In my last post I wrote that I was neither good at marathons or sprints but a walker. While I was attempting a run this morning I was thinking that surely there was a reason that Adam & Eve ‘walked with God’ in the garden and that it was probably because they knew running would not be as enjoyable!

This experience that we are living through is different from person to person, family to family, home to home, situation to situation. The impact of the time we are living is more disproportionately negative to some than others. For some, what will be is not yet known and, for others, such significant change or loss has already happened. Who we may need to become, as people, churches, communities is also not yet fully realised.

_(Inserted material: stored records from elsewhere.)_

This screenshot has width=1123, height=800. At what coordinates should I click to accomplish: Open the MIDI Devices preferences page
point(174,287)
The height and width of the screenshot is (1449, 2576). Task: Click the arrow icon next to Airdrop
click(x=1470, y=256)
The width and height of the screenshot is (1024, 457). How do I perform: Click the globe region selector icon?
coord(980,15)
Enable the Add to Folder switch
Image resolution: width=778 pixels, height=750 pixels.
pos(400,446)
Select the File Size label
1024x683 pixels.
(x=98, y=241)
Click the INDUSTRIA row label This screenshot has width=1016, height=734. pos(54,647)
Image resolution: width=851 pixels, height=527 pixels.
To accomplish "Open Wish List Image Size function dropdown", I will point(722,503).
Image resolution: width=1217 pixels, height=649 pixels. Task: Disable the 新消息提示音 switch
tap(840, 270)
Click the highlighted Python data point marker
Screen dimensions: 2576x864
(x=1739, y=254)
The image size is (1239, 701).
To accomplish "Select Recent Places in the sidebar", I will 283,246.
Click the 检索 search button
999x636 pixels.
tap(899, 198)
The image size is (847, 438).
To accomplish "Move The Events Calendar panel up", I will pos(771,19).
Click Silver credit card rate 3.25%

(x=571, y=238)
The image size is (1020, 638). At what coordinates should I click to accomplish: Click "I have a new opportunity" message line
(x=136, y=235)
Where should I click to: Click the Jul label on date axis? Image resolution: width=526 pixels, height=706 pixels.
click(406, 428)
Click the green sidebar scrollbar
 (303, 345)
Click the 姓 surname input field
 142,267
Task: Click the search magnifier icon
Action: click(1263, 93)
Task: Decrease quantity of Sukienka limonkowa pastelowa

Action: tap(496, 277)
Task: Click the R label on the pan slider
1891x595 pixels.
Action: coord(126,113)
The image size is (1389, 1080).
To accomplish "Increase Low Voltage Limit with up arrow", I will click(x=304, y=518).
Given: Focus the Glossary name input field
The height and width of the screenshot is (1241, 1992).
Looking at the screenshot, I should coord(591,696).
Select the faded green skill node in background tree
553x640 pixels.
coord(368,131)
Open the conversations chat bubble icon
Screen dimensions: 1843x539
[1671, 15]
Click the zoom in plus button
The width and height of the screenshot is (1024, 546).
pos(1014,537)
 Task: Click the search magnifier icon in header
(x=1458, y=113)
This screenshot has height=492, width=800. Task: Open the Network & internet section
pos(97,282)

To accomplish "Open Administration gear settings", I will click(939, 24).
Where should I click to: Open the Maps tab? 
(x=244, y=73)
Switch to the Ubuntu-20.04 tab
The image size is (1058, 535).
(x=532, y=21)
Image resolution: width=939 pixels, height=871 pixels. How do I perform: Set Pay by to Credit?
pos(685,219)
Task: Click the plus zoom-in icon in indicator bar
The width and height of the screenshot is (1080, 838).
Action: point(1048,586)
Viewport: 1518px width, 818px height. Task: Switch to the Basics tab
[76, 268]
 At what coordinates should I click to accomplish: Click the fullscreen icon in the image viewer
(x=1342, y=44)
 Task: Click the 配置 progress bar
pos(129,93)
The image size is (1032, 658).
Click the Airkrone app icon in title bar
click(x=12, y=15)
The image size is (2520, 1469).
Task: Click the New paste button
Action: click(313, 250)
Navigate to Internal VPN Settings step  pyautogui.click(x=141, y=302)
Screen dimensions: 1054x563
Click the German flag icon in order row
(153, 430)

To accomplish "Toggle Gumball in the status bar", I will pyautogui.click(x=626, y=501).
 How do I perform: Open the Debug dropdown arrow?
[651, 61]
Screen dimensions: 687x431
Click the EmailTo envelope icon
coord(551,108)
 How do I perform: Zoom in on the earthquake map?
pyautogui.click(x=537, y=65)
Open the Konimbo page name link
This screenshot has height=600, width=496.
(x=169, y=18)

It is easy to write liminal place but much harder to live there.

There is a magnifying glass on all of us; on our faith, on our churches, on our humanity, on our economy, on our environment, on our neighbours, on our mortality, on the way we live, move, work and connect. It is both a revealing and an opportunity. Revealing things in us and in others that are transformative, life-giving, hope-raising but also can be separating, disconnecting, fragmenting. An opportunity to grow, to change, to do things differently. What should be the purpose of our churches in the future, how should we connect as neighbours, how could we pay workers (from bottom to top or sideways) in organisations that is fair, how might we live gently with nature and create universally affordable ways of sustainable travel, how could we find ways to talk about death more than we currently do. A magnifying glass helps us see things that we might otherwise have missed. Not always a comfortable experience but one that can change our view and our lives (Lamentations 3.40).

Many of us have become more familiar with the walls of our homes than we ever expected to. We may have noticed the paint colour, the wallpaper pattern, the marks and scuffs, the mould or cobwebs, the photos or paintings or just notice the sound of our own voice bouncing back to us in new or different ways. There are physical walls and there are invisible walls; sometimes they offer a sense of security, safety and protection and other times they enclose us in such a way that we may feel trapped, alone and scared. Jesus can walk through walls (John 20.19, 26). God can tear down walls and rebuild new ones (read Nehemiah). When praying I will sometimes say ‘we do not speak to the four walls of the room we are in but to the Living God’ and there is some truth in that but sometimes we may have to speak to the walls.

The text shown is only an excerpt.